▶ MATERIAL SUPPLIED
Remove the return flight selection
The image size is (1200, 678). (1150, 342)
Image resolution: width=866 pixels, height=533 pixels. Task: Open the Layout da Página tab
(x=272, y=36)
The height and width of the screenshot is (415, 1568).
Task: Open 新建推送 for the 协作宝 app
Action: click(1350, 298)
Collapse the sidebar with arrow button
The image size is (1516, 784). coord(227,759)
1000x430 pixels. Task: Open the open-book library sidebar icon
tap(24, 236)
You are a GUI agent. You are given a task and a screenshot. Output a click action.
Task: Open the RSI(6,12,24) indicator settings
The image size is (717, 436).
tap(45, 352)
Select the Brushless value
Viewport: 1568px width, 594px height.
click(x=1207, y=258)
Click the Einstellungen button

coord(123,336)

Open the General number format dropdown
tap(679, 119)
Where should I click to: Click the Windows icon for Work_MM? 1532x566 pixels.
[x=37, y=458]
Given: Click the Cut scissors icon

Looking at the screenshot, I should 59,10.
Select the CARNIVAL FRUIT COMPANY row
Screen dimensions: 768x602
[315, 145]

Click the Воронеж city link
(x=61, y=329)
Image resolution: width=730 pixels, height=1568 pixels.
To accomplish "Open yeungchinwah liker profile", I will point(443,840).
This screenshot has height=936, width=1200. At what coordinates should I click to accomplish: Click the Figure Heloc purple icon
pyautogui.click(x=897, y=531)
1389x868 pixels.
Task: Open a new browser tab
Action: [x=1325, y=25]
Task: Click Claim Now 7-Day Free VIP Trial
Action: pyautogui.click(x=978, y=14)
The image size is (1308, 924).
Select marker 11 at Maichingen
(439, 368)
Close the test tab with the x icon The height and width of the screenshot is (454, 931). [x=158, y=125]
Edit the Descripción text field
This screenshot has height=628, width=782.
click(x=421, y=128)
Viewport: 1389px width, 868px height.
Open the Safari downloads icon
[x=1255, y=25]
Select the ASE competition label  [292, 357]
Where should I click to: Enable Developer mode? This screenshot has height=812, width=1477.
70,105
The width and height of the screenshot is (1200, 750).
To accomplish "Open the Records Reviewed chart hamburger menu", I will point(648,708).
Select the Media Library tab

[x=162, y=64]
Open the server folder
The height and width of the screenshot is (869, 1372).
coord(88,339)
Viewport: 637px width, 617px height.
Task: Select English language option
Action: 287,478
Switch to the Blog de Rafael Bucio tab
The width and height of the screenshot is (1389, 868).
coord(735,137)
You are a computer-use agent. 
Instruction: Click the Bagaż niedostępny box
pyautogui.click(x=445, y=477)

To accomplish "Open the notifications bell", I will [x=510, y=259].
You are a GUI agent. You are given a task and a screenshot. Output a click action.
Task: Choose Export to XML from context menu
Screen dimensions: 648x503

▶ REQUIREMENT
Can you turn all of the material above into a JSON list of strings, one string per line, leaving out the blank lines?

▶ TASK OUTPUT
[
  "Remove the return flight selection",
  "The image size is (1200, 678). (1150, 342)",
  "Image resolution: width=866 pixels, height=533 pixels. Task: Open the Layout da Página tab",
  "(x=272, y=36)",
  "The height and width of the screenshot is (415, 1568).",
  "Task: Open 新建推送 for the 协作宝 app",
  "Action: click(1350, 298)",
  "Collapse the sidebar with arrow button",
  "The image size is (1516, 784). coord(227,759)",
  "1000x430 pixels. Task: Open the open-book library sidebar icon",
  "tap(24, 236)",
  "You are a GUI agent. You are given a task and a screenshot. Output a click action.",
  "Task: Open the RSI(6,12,24) indicator settings",
  "The image size is (717, 436).",
  "tap(45, 352)",
  "Select the Brushless value",
  "Viewport: 1568px width, 594px height.",
  "click(x=1207, y=258)",
  "Click the Einstellungen button",
  "coord(123,336)",
  "Open the General number format dropdown",
  "tap(679, 119)",
  "Where should I click to: Click the Windows icon for Work_MM? 1532x566 pixels.",
  "[x=37, y=458]",
  "Given: Click the Cut scissors icon",
  "Looking at the screenshot, I should 59,10.",
  "Select the CARNIVAL FRUIT COMPANY row",
  "Screen dimensions: 768x602",
  "[315, 145]",
  "Click the Воронеж city link",
  "(x=61, y=329)",
  "Image resolution: width=730 pixels, height=1568 pixels.",
  "To accomplish \"Open yeungchinwah liker profile\", I will point(443,840).",
  "This screenshot has height=936, width=1200. At what coordinates should I click to accomplish: Click the Figure Heloc purple icon",
  "pyautogui.click(x=897, y=531)",
  "1389x868 pixels.",
  "Task: Open a new browser tab",
  "Action: [x=1325, y=25]",
  "Task: Click Claim Now 7-Day Free VIP Trial",
  "Action: pyautogui.click(x=978, y=14)",
  "The image size is (1308, 924).",
  "Select marker 11 at Maichingen",
  "(439, 368)",
  "Close the test tab with the x icon The height and width of the screenshot is (454, 931). [x=158, y=125]",
  "Edit the Descripción text field",
  "This screenshot has height=628, width=782.",
  "click(x=421, y=128)",
  "Viewport: 1389px width, 868px height.",
  "Open the Safari downloads icon",
  "[x=1255, y=25]",
  "Select the ASE competition label  [292, 357]",
  "Where should I click to: Enable Developer mode? This screenshot has height=812, width=1477.",
  "70,105",
  "The width and height of the screenshot is (1200, 750).",
  "To accomplish \"Open the Records Reviewed chart hamburger menu\", I will point(648,708).",
  "Select the Media Library tab",
  "[x=162, y=64]",
  "Open the server folder",
  "The height and width of the screenshot is (869, 1372).",
  "coord(88,339)",
  "Viewport: 637px width, 617px height.",
  "Task: Select English language option",
  "Action: 287,478",
  "Switch to the Blog de Rafael Bucio tab",
  "The width and height of the screenshot is (1389, 868).",
  "coord(735,137)",
  "You are a computer-use agent. ",
  "Instruction: Click the Bagaż niedostępny box",
  "pyautogui.click(x=445, y=477)",
  "To accomplish \"Open the notifications bell\", I will [x=510, y=259].",
  "You are a GUI agent. You are given a task and a screenshot. Output a click action.",
  "Task: Choose Export to XML from context menu",
  "Screen dimensions: 648x503"
]